With this in place, forEachPerform will preserve the laziness of a sequence (notice the .lazy call):

let largeNumbersSquared = numbers
    .lazy
    .filter { $0 >= 5 }
    .forEachPerform { print("After filter: \($0)") }
    .map { $0 * $0 }
// Prints nothing

Note: Actually, this exact code produces a compile error in Swift 4.0: “ambiguous use of ‘forEachPerform’”. It only works as shown here if I change the return type of Sequence.forEachPerform from Self to [Element]. I’m not quite sure why that is. As a workaround, you could give LazySequenceProtocol.forEachPerform a unique name.
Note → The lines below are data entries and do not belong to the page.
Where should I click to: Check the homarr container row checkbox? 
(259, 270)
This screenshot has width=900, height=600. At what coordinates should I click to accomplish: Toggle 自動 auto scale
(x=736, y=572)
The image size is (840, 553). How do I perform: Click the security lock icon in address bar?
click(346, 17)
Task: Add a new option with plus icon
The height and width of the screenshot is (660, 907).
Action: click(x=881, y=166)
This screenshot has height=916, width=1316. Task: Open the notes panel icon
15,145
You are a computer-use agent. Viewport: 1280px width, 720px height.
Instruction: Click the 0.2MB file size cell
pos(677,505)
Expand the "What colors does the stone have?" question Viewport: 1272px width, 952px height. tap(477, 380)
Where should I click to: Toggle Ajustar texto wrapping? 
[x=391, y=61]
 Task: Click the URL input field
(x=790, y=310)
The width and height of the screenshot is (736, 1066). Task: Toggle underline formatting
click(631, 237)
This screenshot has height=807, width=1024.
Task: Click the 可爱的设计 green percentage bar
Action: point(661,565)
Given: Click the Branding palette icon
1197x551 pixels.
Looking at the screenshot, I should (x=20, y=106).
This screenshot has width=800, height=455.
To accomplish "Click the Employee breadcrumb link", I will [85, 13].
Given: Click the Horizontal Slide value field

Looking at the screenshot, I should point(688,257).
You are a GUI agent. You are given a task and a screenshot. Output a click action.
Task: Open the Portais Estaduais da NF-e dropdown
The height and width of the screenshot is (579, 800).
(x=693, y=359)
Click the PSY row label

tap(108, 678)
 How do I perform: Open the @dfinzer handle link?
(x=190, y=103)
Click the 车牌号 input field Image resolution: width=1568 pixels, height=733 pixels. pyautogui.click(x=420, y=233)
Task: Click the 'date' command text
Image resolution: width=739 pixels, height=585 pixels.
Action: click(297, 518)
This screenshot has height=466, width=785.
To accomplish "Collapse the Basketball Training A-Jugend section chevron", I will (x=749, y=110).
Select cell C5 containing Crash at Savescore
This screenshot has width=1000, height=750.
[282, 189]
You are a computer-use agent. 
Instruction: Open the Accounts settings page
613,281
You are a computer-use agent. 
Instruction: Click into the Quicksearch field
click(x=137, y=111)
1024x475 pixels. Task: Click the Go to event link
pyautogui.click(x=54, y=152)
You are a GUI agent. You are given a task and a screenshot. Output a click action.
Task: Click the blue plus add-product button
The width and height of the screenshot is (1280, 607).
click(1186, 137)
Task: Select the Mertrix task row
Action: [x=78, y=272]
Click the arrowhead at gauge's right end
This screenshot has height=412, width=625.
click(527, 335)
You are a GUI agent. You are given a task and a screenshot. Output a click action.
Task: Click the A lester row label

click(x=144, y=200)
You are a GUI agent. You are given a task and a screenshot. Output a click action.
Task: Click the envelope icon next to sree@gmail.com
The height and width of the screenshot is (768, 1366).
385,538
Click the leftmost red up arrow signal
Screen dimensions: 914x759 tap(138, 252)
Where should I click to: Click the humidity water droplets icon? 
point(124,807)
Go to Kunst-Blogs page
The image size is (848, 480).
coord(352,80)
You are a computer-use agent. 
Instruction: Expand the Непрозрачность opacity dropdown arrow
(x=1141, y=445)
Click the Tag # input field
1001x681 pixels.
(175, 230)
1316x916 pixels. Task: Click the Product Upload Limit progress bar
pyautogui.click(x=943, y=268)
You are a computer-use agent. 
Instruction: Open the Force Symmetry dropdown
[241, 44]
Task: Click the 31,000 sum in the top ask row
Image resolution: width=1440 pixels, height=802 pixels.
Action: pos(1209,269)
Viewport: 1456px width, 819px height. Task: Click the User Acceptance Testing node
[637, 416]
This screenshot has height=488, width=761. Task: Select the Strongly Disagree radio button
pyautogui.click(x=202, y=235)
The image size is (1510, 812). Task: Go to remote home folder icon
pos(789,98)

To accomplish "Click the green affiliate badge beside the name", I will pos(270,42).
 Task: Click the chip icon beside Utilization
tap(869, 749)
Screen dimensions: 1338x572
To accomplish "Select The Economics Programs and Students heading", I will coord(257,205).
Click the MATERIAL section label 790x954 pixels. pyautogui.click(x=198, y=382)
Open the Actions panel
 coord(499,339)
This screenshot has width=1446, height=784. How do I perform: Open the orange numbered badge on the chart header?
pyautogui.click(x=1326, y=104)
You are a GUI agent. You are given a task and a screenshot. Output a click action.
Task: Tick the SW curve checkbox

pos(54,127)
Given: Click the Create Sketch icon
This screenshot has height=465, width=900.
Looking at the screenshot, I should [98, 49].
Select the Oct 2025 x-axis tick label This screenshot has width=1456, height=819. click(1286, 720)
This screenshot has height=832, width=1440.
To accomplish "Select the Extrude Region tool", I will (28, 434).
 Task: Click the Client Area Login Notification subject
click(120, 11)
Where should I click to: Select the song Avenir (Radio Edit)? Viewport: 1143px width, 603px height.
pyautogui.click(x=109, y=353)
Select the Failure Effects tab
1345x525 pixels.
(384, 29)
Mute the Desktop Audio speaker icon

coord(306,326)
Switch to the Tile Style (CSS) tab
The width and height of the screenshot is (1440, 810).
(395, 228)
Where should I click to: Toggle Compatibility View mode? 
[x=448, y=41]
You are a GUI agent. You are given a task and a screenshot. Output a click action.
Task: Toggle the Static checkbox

Only when we access elements from the lazy sequence will the side effects for those elements be printed:

// Access the first two elements
Array(largeNumbersSquared.prefix(2))
/* Prints:
After filter: 5
After filter: 6
*/
// → [25, 36]

Conclusion

I really like being able to inject side effects into method chains, even if I almost never use this for anything other than debugging. And although print-based debugging is arguably anachronistic, I still use it all the time.

Perhaps you find this useful too.

PS: Chris and I wrote the last words for the Swift 4 edition of Advanced Swift a few days ago. There’s still some final production work to do, but the book will be out real soon now™.